La défense de chacun des 11 accusés présents (3 sont absents) s’était émue d’un réquisitoire extrêmement sévère : des « peines de malade » – entre cinq et quinze ans de réclusion –, résumait lundi Me Marie Dosé, l’un des conseils de Nezar Mickaël Pastor Alwatik. Les avocats avaient aussi, avec violence et brio, attaqué un ministère public qui, c’est vrai, a fort peu existé le temps de l’audience. « Les armes, les commanditaires, ce sont des piliers du dossier, c’est du solide, c’est du concret, mais on ne va pas les juger ici, avait lancé Me Beryl Brown, avocate de Michel Catino. C’est soit trop tard, comme pour Claude Hermant, soit trop tôt, comme pour Peter Cherif. Au milieu, il y a du vide, qu’on essaye de combler. Alors on bricole, on rafistole. » Trois mois après l’ouverture du procès et au terme de quarante-huit heures de délibéré, la cour s’est prononcée mercredi, devant une salle comble.
Dès le début de la lecture du délibéré, le président Régis de Jorna a indiqué que la cour avait écarté la qualification de crime terroriste pour six des onze accusés présents. Cette qualification a toutefois été retenue pour Ali Riza Polat, considéré par l’accusation comme la « pièce maîtresse » des attentats. Le Franco-Turc de 35 ans a été déclaré coupable de « complicité » des crimes « terroristes » commis par les frères Saïd et Chérif Kouachi et Amedy Coulibaly. Il a été condamné à une peine de 30 ans de réclusion criminelle, avec une peine de sûreté des deux tiers. Son avocate a annoncé qu’il allait faire appel de sa condamnation. La détention criminelle à perpétuité, assortie d’une peine de sûreté de vingt-deux ans, avait été requise contre lui.
Nezar Mickaël Pastor Alwatik, ancien codétenu et proche d’Amedy Coulibaly, voit prononcée à son encontre une peine de 18 ans de prison, avec une peine de sûreté des deux tiers.
Contre Saïd Makhlouf et Amar Ramdani, accusés d’avoir recherché des armes dans la région lilloise, des peines de 8 et 20 ans ont respectivement été prononcées. Dans le cas de Mohamed Fares, qui était supposé avoir servi d’intermédiaire entre eux et le trafiquant Claude Hermant, l’accusation avait été moins sévère : sept ans de prison avaient été requis.
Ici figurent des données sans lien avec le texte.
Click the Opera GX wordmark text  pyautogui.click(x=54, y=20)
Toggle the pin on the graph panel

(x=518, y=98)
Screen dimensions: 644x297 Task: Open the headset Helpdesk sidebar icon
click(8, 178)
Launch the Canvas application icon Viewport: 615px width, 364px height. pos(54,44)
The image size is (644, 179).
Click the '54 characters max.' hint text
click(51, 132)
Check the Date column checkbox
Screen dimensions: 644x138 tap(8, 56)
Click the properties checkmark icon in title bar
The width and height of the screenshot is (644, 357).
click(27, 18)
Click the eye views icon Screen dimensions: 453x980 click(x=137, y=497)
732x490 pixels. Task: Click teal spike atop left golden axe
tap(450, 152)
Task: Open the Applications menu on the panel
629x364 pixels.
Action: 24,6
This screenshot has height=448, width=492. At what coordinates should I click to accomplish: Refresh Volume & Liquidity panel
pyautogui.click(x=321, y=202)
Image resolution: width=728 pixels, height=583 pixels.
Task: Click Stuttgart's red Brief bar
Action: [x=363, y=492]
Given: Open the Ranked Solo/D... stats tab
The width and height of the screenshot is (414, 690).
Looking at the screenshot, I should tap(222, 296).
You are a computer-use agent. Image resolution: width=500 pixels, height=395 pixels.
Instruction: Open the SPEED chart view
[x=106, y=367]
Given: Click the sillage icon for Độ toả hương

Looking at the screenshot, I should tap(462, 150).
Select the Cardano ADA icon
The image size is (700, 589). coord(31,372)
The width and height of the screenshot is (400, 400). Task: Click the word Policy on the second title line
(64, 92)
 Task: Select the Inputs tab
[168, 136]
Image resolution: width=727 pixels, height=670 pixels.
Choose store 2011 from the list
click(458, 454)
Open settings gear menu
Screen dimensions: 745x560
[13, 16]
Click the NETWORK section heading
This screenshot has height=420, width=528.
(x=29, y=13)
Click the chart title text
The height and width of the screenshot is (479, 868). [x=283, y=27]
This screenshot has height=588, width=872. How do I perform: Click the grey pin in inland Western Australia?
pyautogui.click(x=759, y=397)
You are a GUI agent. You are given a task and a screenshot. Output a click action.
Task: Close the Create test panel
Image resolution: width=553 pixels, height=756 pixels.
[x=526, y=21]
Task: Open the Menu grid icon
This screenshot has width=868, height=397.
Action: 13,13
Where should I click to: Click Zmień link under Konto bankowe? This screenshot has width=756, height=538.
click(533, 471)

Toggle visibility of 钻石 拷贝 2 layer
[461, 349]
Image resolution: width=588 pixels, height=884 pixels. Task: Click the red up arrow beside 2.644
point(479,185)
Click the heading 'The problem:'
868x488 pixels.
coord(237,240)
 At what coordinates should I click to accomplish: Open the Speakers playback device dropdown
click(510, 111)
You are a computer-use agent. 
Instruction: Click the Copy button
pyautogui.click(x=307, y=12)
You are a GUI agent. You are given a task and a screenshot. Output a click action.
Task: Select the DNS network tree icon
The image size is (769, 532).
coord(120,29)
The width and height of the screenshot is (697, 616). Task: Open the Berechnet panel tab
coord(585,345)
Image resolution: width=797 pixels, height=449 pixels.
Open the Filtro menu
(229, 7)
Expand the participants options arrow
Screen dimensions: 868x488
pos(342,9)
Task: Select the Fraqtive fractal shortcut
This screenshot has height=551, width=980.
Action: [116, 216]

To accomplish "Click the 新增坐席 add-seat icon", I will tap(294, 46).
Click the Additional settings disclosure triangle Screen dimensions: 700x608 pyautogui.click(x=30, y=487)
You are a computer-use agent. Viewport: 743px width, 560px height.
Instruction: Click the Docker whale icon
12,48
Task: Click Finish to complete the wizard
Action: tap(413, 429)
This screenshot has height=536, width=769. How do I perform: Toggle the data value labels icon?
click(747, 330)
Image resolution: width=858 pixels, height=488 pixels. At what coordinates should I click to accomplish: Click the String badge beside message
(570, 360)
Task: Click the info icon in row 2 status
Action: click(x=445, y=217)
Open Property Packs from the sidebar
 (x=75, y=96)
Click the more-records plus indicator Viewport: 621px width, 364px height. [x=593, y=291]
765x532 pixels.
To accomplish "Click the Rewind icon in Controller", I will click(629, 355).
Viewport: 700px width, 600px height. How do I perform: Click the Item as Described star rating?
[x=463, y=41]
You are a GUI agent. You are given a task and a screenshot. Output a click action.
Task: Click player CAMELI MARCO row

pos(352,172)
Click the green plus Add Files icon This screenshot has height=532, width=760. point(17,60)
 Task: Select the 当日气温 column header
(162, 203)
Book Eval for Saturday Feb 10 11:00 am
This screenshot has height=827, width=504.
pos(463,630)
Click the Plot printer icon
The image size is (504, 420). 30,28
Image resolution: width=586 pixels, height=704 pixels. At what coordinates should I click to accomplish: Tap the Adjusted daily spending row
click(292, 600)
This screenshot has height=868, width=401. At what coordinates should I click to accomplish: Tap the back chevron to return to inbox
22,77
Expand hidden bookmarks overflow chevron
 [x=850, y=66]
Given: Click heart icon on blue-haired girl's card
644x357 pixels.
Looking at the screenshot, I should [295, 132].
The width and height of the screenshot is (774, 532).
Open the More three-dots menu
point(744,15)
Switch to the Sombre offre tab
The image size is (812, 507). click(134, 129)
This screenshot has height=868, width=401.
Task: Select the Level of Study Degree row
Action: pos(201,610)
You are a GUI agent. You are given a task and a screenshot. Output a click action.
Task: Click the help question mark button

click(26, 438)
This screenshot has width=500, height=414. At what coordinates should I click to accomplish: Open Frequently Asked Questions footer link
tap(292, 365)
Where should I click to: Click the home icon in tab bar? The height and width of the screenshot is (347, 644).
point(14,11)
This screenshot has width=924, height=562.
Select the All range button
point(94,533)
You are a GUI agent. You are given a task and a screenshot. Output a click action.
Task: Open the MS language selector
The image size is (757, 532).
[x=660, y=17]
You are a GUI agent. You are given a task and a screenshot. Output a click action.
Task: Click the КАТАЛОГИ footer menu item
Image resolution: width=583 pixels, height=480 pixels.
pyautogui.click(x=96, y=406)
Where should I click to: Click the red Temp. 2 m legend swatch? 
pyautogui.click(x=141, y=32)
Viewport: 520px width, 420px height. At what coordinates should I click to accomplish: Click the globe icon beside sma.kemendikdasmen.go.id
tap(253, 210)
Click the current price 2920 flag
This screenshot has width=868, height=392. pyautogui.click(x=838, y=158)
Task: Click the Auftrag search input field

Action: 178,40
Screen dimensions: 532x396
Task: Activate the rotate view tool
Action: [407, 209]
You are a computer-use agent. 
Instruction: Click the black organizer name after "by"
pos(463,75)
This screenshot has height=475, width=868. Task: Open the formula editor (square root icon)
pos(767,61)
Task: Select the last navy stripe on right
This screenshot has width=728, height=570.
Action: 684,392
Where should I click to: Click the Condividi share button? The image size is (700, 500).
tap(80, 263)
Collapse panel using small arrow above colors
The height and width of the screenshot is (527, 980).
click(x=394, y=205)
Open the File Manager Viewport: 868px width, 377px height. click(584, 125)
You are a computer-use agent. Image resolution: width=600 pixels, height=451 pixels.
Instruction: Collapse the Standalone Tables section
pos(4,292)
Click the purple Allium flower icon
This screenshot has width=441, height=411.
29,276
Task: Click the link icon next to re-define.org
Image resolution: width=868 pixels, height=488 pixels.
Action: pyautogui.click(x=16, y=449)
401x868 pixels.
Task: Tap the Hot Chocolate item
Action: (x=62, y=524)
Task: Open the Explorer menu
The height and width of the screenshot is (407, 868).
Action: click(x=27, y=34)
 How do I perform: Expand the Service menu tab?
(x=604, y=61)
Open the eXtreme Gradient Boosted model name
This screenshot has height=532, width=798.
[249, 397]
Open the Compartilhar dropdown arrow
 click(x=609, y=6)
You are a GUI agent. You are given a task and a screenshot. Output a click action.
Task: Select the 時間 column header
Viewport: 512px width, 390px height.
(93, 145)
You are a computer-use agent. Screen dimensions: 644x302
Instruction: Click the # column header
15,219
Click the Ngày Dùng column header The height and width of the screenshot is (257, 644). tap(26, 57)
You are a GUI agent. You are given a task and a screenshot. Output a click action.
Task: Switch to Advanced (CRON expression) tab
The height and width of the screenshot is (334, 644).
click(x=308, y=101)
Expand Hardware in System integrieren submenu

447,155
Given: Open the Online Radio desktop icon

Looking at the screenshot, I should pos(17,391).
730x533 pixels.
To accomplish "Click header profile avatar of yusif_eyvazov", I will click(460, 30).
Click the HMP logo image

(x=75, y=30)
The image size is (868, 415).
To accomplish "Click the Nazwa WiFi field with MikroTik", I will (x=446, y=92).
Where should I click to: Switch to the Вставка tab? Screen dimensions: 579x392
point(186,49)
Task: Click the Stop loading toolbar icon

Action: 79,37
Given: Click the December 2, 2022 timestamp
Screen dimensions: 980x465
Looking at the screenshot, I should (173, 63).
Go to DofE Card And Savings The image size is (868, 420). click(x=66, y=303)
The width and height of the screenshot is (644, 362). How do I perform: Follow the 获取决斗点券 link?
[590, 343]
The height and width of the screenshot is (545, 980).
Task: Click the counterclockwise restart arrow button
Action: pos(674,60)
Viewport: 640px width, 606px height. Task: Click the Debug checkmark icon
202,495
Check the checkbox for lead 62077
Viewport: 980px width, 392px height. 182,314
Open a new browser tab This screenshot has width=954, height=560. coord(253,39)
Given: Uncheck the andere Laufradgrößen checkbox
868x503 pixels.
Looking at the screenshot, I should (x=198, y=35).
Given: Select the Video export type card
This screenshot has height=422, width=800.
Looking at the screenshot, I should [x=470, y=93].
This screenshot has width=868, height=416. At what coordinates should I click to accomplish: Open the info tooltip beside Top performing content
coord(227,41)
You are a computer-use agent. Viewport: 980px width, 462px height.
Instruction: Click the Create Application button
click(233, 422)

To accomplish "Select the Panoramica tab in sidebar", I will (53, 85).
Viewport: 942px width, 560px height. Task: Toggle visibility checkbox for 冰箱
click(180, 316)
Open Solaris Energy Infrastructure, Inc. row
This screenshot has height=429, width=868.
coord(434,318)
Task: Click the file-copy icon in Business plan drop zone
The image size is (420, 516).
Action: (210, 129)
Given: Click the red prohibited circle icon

La cour a prononcé une peine de 8 ans de réclusion.
Les avocats généraux avaient été jugés particulièrement sévères à l’endroit des Belges Michel Catino et Metin Karasular, qui, eux aussi, auraient recherché des armes pour Amedy Coulibaly : ils ne pouvaient ignorer la radicalisation de leurs interlocuteurs, avait estimé l’accusation, qui requérait contre eux quinze ans de réclusion. La cour a prononcé des peines de respectivement 5 et 8 années de détention.
Abdelaziz Abbad et Miguel Martinez, membres supposés de la même « filière belgo-ardennaise », voient prononcées contre eux des peines de respectivement 10 et 7 ans de réclusion.
Dernier duo, Willy Prévost et Christophe Raumel. Le premier, ancien souffre-douleur d’Amedy Coulibaly, était accusé de lui avoir fourni une aide logistique en achetant pour son compte des Taser, des couteaux et des gilets tactiques. La cour le condamne à 13 ans de prison. Son acolyte Christophe Raumel, le seul des accusés à comparaître libre et contre qui une peine de cinq ans de prison avait été requise, écope, pour sa part, d’une peine de 4 ans de réclusion.
Il y a enfin les absents, et principaux complices : les frères Mohamed et Mehdi Belhoucine, présumés morts en Syrie, ainsi que Hayat Boumeddiene. Mohamed Belhoucine a été condamné à la réclusion criminelle à perpétuité. Pour son frère, la cour a déclaré l’extinction des poursuites. L’ancienne compagne d’Amedy Coulibaly est condamnée à 30 ans de réclusion avec peine de sûreté des deux tiers.